Investment Capital Remains Plentiful, Core Assets Still Hard to Find

Investment Capital Remains Plentiful, Core Assets Still Hard to Find

The investment sales market for retail properties appears to be in roughly the same place as it was a year ago—with eager investors hoping to buy core assets, but settling for secondary markets and value-add opportunities.

There is no question that both private and institutional investors want to buy real estate today, according to RECon 2013 attendees. The combination of low interest rates, limited new supply of new product and improving sales comps make stabilized retail assets a fool-proof play. But asset availability is limited and competition is fierce. There are no trophy malls coming up for sale in the U.S. any time soon, according to Aaron L. Ahlburn, senior vice president and Americas director of research for industry and retail with Jones Lang LaSalle.

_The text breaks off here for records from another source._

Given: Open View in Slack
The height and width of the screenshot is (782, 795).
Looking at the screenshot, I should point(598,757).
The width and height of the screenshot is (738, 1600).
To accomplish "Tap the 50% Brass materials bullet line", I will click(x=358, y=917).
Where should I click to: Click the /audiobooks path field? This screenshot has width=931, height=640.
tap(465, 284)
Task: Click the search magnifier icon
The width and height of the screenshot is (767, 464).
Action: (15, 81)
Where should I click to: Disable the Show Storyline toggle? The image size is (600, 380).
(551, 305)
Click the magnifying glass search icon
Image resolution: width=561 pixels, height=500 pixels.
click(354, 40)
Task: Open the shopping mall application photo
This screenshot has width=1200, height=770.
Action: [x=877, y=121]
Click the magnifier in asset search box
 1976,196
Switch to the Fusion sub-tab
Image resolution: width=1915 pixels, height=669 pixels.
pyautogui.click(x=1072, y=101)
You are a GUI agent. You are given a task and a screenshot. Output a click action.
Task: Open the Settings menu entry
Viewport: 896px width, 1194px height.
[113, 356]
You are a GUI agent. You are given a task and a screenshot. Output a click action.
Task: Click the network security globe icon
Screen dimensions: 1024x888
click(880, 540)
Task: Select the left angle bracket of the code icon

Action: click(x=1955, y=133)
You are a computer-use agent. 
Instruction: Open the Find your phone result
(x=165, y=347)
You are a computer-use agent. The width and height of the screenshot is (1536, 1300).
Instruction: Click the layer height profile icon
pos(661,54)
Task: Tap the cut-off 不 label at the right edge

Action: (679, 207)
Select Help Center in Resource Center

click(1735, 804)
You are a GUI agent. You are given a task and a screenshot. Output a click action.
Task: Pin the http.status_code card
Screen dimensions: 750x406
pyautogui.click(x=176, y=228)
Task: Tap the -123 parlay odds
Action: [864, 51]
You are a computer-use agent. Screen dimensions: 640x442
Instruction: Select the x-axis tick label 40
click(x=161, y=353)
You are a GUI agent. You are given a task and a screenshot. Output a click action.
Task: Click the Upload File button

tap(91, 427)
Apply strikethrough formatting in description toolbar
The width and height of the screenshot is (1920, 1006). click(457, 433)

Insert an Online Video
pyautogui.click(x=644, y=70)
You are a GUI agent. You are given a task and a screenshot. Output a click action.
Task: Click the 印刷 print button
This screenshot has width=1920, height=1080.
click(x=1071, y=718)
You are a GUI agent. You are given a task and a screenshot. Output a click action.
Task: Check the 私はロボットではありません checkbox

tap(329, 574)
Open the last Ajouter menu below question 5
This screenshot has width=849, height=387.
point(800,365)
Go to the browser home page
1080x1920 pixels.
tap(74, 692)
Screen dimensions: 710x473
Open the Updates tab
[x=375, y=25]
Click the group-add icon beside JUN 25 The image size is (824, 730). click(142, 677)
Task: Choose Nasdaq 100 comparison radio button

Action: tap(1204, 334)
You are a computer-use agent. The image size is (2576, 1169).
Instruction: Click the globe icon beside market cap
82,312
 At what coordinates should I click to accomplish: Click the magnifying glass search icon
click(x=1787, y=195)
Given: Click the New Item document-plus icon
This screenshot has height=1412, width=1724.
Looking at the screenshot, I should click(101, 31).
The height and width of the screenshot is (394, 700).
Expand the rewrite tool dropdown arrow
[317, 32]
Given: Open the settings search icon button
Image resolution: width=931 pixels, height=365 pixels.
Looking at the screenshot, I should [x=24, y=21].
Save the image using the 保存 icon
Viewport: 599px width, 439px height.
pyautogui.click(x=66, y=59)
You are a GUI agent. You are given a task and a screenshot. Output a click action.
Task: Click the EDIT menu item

“It’s been a continuing story of interest in core assets,” he says. “There is not any product available, so people are going to secondary and tertiary markets. But the center has to have the right demographics, with population growth and a [strong] labor market.”

Among the smaller markets investors currently find palatable are Denver, Atlanta and Nashville, to name a few.

There is also more interest in value-add opportunities than there has been in the years immediately following the recession.

Core multi-tenant shopping centers now attract as many as 100 qualified bidders, according to Richard J. Kuhle, president of Phoenix-based investment and development firm Vestar. As a result, Vestar, which likes to buy properties that are dominant in their trade region, has been focusing on value-add opportunities, where the pool of potential bidders is 10 times smaller.

“We are also seeing a lot of activity on value-add,” notes Mark Keschl, national director of the retail services group with Colliers International. That has been a true for some time, but “where the change has been is that some institutional players who were looking only at stabilized assets, are now looking at opportunities where they can add value,” he says.

Andrew Graiser, co-president of Melville, N.Y.-based A&G Realty, also says that value-add plays might be the best investment bet right now. "The values right now are so high, it's really got to be opportunistic." 

Too hot?

Another notable consequence of investors’ high degree of interest in core assets has been the sharp increase in values on those properties. When it comes to the best multi-tenant centers and the most coveted triple net leased stores, values are now higher than they were during the boom, according to Neill Kelly, president of DJM Realty, a Gordon Brothers company that offers consulting and advisory services to retailers.

What’s more, “we don’t see that trend decreasing—we see further cap rate compression. There is a lot of buyer demand,” says Colliers’ Keschl.

That's also the view taken by Paul Barile, director of the investment services group with Transwestern. "I never thought I'd say this, but I think interest rates are going to stay low for a long time and cap rates will go lower," he notes.

While there is virtually no new retail supply coming on the market, that shouldn’t present a problem, according to specialists with the capital markets group at Jones Lang LaSalle. But new development is on the table again and Kelly wonders what’s going to happen when interest rates inevitably rise.

“If you are buying a McDonald’s at 4.5 percent, when those other barometers creep up, you’ll be upside down,” he notes. “That is not a natural return on property.”